Research from Cisco’s 2020 Consumer Privacy Survey shows that 9 out of 10 consumers state that they care about data privacy with 70 percent willing to spend time and money to protect their data (1). Here in New Zealand, our research showed that 7 in 10 Kiwis were worried about how their data is used to decide which ads are shown to them (2). However, a study from Forrester and Campaign Asia shows that only 30 percent of APAC brands have a dedicated strategy to talk about data privacy (3).

This growing trust gap is why Google has made privacy a priority–from how we communicate with people using our products to how we collaborate with our ads partners. From working behind-the-scenes to block over 100 million spam and phishing attempts globally every day on Gmail to providing personalised recommendations to strengthen account security through tools like “Password Checkup”, we’re investing in open communication about what we’re doing to protect privacy and putting the controls in the hands of our users.

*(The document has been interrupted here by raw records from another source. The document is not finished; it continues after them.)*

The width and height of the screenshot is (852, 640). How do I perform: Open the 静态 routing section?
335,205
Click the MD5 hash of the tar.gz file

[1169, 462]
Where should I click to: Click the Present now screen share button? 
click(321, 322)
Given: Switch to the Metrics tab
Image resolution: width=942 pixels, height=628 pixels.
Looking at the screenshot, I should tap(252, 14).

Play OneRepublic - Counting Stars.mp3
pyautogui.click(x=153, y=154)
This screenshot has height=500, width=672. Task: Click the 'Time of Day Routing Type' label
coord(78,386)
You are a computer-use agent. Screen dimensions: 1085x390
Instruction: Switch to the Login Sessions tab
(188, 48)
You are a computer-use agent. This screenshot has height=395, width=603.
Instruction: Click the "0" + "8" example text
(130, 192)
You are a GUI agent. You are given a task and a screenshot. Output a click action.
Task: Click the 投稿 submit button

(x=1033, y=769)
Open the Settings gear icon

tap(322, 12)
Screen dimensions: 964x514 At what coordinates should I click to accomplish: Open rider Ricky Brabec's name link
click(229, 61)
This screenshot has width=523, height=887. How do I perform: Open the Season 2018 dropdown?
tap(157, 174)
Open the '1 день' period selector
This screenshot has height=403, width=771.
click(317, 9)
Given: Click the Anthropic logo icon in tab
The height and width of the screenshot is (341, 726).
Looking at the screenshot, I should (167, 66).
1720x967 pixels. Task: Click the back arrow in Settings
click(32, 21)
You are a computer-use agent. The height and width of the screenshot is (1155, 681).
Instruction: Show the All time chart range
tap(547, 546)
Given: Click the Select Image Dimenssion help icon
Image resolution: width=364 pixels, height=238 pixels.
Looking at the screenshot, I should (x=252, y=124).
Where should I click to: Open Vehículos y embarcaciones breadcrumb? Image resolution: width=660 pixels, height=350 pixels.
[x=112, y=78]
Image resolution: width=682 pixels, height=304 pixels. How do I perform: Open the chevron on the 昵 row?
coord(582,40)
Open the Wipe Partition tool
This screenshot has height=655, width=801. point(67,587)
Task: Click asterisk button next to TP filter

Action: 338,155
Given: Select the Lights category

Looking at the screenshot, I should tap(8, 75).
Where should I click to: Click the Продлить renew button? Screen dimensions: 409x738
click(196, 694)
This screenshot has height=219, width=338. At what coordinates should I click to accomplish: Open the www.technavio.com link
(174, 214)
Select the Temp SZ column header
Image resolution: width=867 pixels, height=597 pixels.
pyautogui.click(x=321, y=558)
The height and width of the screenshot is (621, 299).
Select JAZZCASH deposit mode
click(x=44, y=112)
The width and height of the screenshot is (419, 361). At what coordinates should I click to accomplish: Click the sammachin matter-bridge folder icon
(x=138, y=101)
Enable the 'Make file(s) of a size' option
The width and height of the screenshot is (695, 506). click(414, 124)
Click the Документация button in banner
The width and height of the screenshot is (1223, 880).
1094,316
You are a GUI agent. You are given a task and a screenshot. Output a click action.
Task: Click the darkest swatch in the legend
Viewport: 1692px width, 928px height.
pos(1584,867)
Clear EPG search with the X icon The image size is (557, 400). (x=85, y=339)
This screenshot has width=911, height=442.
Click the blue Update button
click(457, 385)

We never sell your personal information and every product we build is private by design. Our Ad Settings make it easy for you to understand why you’re seeing an ad, make adjustments or turn off personalised ads altogether. We’ve announced our intent to phase out third-party cookies on Chrome, and ruled out replacing them with other, similar identifiers that can track people at an individual level as they browse the net. The concept of being tracked individually, across sites, for advertising purposes is increasingly unacceptable. Again our research in Aotearoa showed that more than half of New Zealand adults (55 percent) say that while they do prefer to see relevant ads, they feel cautious about how their data is being used (4).

We need to move towards an internet that is privacy first, which means moving beyond existing systems, putting the right safeguards in place, and communicating the value exchange upfront in clear, direct terms.

We don’t know exactly what that looks like yet, which is why we’ve set up an open forum – the Privacy Sandbox initiative – where anyone can get involved in finding the way forward that better protects privacy while enabling relevant advertising. What we do know is that we have to solve the trust gap if the open, ad-funded internet is going to continue to deliver its benefits. We can’t approach each privacy challenge as an isolated issue: as an industry, we have to weave strong, credible, understandable and transparent privacy protections across our decisions.

The opportunity that lies ahead is to take the Covid-era sense of urgency and purpose, combined with the economic need to rebuild and recover, and make it the norm for the wider range of challenges we face, well beyond the pandemic. Swift, constructive responses to a global crisis has bolstered businesses’ reputation over the past few years. As an industry, we need to lead with agility, collaboration, and an eye on broad-scale impact central to our strategy. With this approach, the private sector will be well placed to deliver better outcomes – not just for our consumers but for society at large.


1) Cisco 2020 Consumer Privacy Survey.

2) Source: Consumer research conducted on behalf of Google New Zealand by YouGov. The research comprised a national sample of 1,511 New Zealand adults 18+ years during the period 11-18 August 2021.

3) Forrester x Campaign Asia: The Price of Privacy on APAC’s Advertising Ecosystem.

4) Source: Consumer research conducted on behalf of Google New Zealand by YouGov. The research comprised a national sample of 1,511 New Zealand adults 18+ years during the period 11-18 August 2021.

About Caroline Rainsford

Caroline Rainsford is Country Director for Google New Zealand.